Here's to a good Sunday to go along with today!
 

TheNorman

Active Member
I'm not sure I wrote about this before, but part of my coping with feelings of inadequacy and shame, I would lie to avoid confrontation or conflict. I racked up quite a bit of credit card debt from just not paying attention to how much was on the card as well as some impulse buying. Rather than just talk to my SO about it, I hid it from her and took out a lower interest loan to try and make it go away. Well, when my house of cards came tumbling down and I confessed about how much porn had become an issue I also let her know about this money that I owed. She has been incredibly understanding and patient and that has helped me get it down to almost nothing. It will be paid off by the end of this month. Living without secrets and lies has made my quality of life just so much better in every way imaginable.
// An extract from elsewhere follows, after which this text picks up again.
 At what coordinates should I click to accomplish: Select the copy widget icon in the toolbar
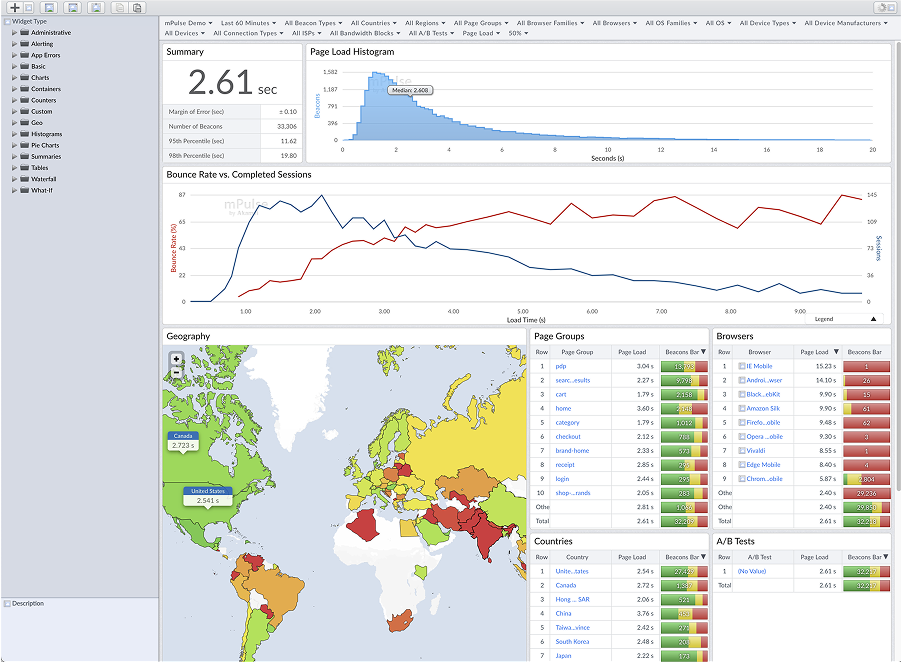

I wouldn't say it's easier by any means. It takes a lot of work, but it's so much more fulfilling.

Hope you all had a great weekend!

 

Andrew1973

Active Member
It seems as if you are going through a real period of personal growth TheNorman and in doing so, discovering the real authentic you. It's great to see. I agree with your comments around the forum being a bit quiet at the moment. Perhaps its reflective of people's spirits generally - covid fatigue and all? I think there's also a natural ebb and flow of enthusiasm and engagement as with all things in life. I'm feeling a bit of that at the moment I suppose. I make sure I log in every day as I think that's a good practice that keeps my journey front of mind, and it's always great to read how you and others are doing even if I don't reply on that particular day. Have a great week and keep up the inspiring good work my friend!
 

workinprogressUK

Well-Known Member
Sounds like a solid weekend, TheNorman. Nice one! Glad to read that "Living without secrets and lies" has made such a positive impact for you. I think life's less stressful that way.... in the end. No more needing to cover the tracks and worry about being found out. Have a good week. Up the U's!!!
 

TheNorman

Active Member
Pretty good day, thoughts were good, work was slow but I was able to fill the time productively instead of using it as an excuse to surf around and find trouble.
The weekend was great, had some quality time with my SO.

*Trigger warning/question*.
I have MO'd and PMO'd 6/7 days on average since I was 14. The longest streak of not doing either was probably a week at best. Since July 3rd I have MO'd twice, both after spending some "quality time" with my SO and then using that as my fuel for MO (she was aware that I would be doing so as well). Both times I was completely present in my thoughts about her and my desire to be with her. I do worry that at some point I will MO and my thoughts will flash to porn which would feel like a step back but like I said, the two times were entirely about my SO in my mind and I felt no remorse after either time. My SO and I haven't had sex since this started either because I can't guarantee that my mind won't wander to porn. Is MO and or sex something that you guys have avoided for those reasons and if so when did you feel like you could without it being an issue?

Interested to hear any insights you guys may have.